My domain is: qwerty-soluciones.com

Hello,

quick question:

if i have a wildcard cert on my hosted webserver, will that prevent me from renewing a specific cert i had for my home nas?

Hi @zanda

no, that' not relevant / possible.

Certificates are independend.

Only thing: The global rate limit:

Max. 50 certificates per domain per week. But that shouldn't be a problem.

1 Like

well i tried to renew 5 times on my NAS got errors everytime. then i hit some sort of daily limit as the error message changed.

i will ask the synology community where to find error logs to see what’s going on…

Then share your first error message to see, why the certificate creation didn't work.

What's the domain name of the nas?

1 Like

it seems to be firewall related… i closed off 80 a few weeks ago and hoped having 443 open would be enough !?

when will the 5 try limit expire so i can try again? 24h?

2019-12-22T16:19:12+01:00 CL4P-TP synoscgi_SYNO.Core.Certificate.LetsEncrypt_1_renew[20909]: certificate.cpp:973 syno-letsencrypt failed. 200 [Fetching http://cl4p-tp.qwerty-soluciones.com/.well-known/acme-challenge/-EDITED FOR PRIVACY-: Timeout during connect (likely firewall problem)]

That's wrong, an open port 80 is required.

The rate limit document has the answer.

1 Like

if i open port 80 on my router, but redirect it to 443 on my nas, would that work?
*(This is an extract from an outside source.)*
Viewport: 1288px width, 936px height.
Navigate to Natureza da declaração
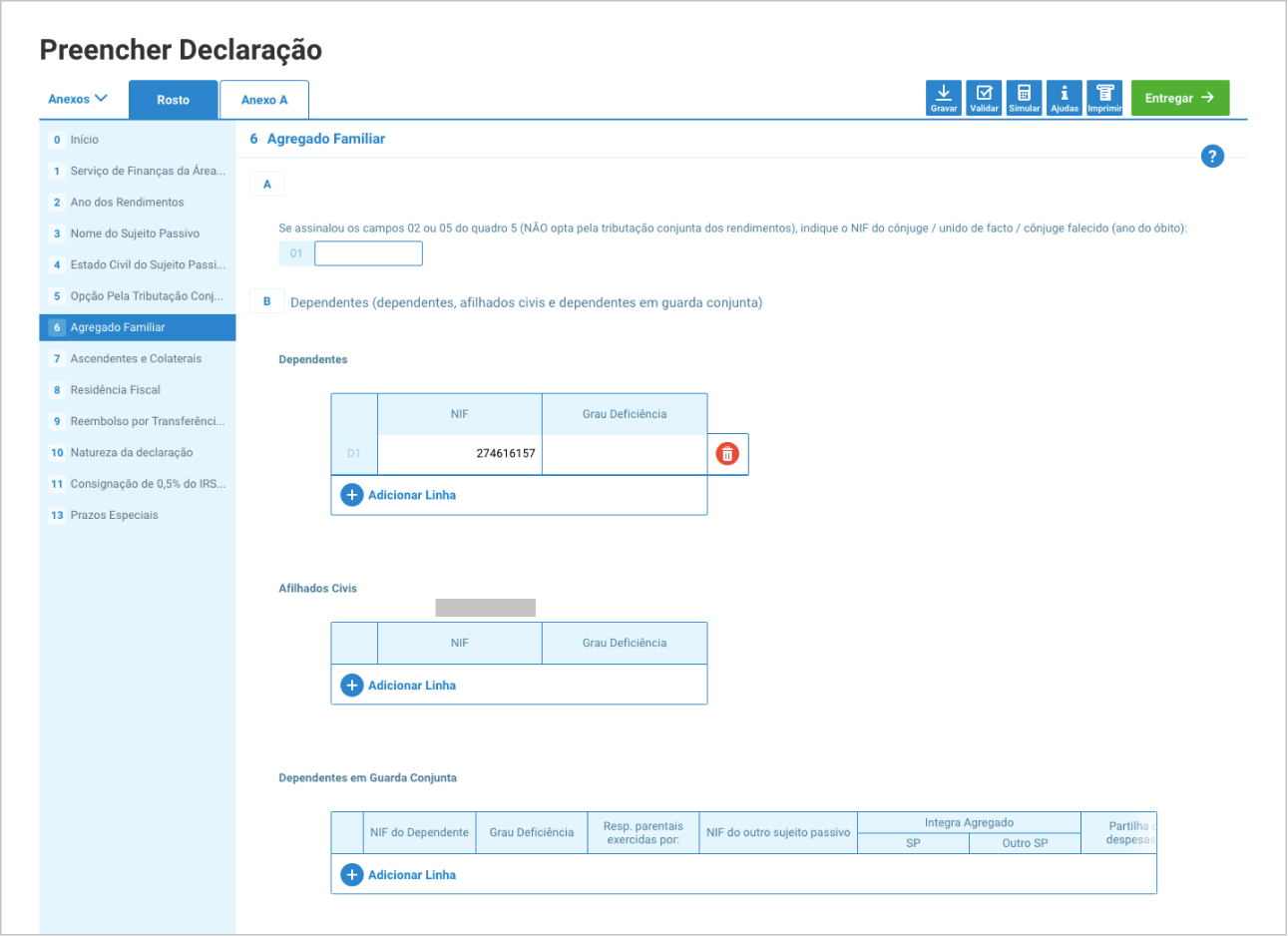(x=132, y=452)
rate limit for renewals is a week. good that i still have time left before expiry, or i’d be screwed -_-

I don't know. The ACME client must support that.

That's correct, but that's not your rate limit.
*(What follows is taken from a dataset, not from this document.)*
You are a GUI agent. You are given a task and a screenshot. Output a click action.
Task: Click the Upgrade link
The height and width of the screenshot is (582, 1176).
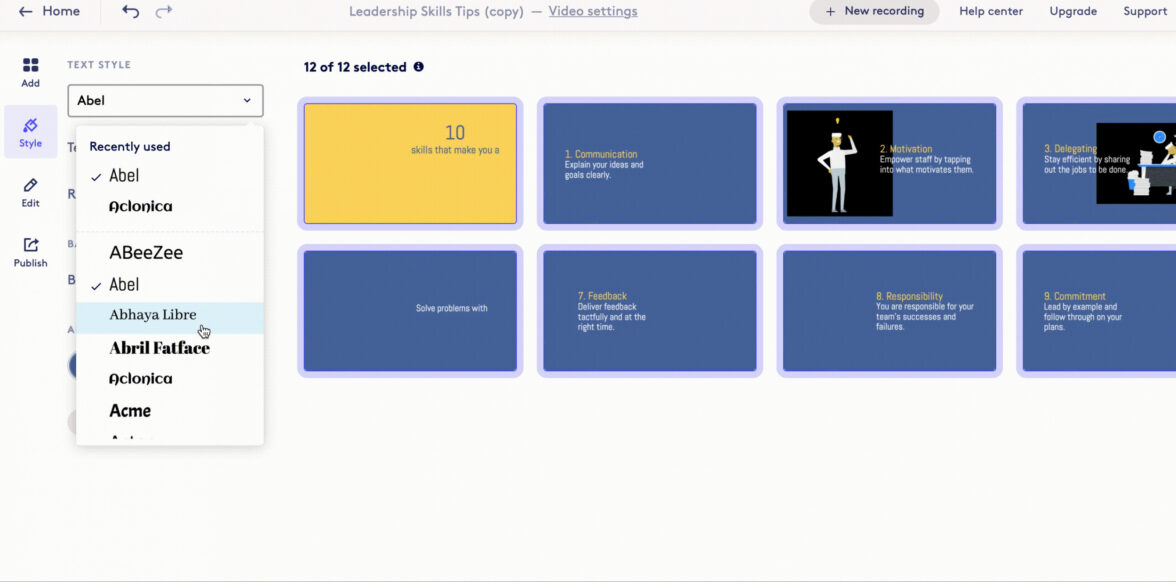pos(1072,11)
Checking your domain there is a configuration error - https://check-your-website.server-daten.de/?q=cl4p-tp.qwerty-soluciones.com

Domainname Http-Status redirect Sec. G
http://cl4p-tp.qwerty-soluciones.com/ 83.47.207.73 400 Html is minified: 106,90 % 0.203 M
Bad Request
https://cl4p-tp.qwerty-soluciones.com/ 83.47.207.73 302 https://cl4p-tp.qwerty-soluciones.com:5001/
Html is minified: 111,29 % 3.250 B
https://cl4p-tp.qwerty-soluciones.com:5001/ -14 10.000 T
Timeout - The operation has timed out
https://cl4p-tp.qwerty-soluciones.com:80/ 83.47.207.73 302 https://cl4p-tp.qwerty-soluciones.com:5001/
Html is minified: 111,29 % 2.830 Q
Visible Content: 302 Found nginx
http://cl4p-tp.qwerty-soluciones.com/.well-known/acme-challenge/check-your-website-dot-server-daten-dot-de 83.47.207.73 Inline-JavaScript (∑/total): 0/0 Inline-CSS (∑/total): 0/0 400 Html is minified: 106,90 % 0.126 M
Bad Request
Visible Content: 400 Bad Request The plain HTTP request was sent to HTTPS port nginx

Your http doesn't work, so Letsencrypt can't validate your domain.

Looks like your port forwarding is wrong - port 80 extern -> port 443 intern.
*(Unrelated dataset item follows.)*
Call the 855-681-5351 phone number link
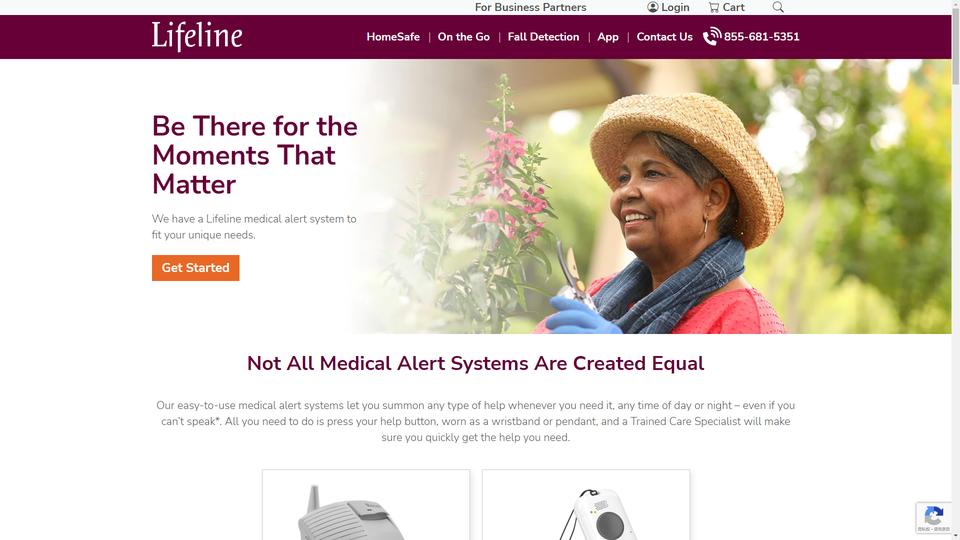 click(x=761, y=37)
Port 80 extern -> port 80 intern is required.

1 Like

no. it’s just that those ports are closed right now. i only open them when i (manually) renew my NAS cert. i just thought that 80 wasnt necesary, which i guess was wrong.

i tried 5 times today (with 443 only open) and got 5 errors and then a rate limit error. so i guess i have to wait a week before trying again. and meanwhile, those ports will remain closed.

No, you don't. Read the rate limits documentation a little more carefully.

1 Like

opened 80, renewed. closed 80 again.
thx for the help.

1 Like

This topic was automatically closed 30 days after the last reply. New replies are no longer allowed.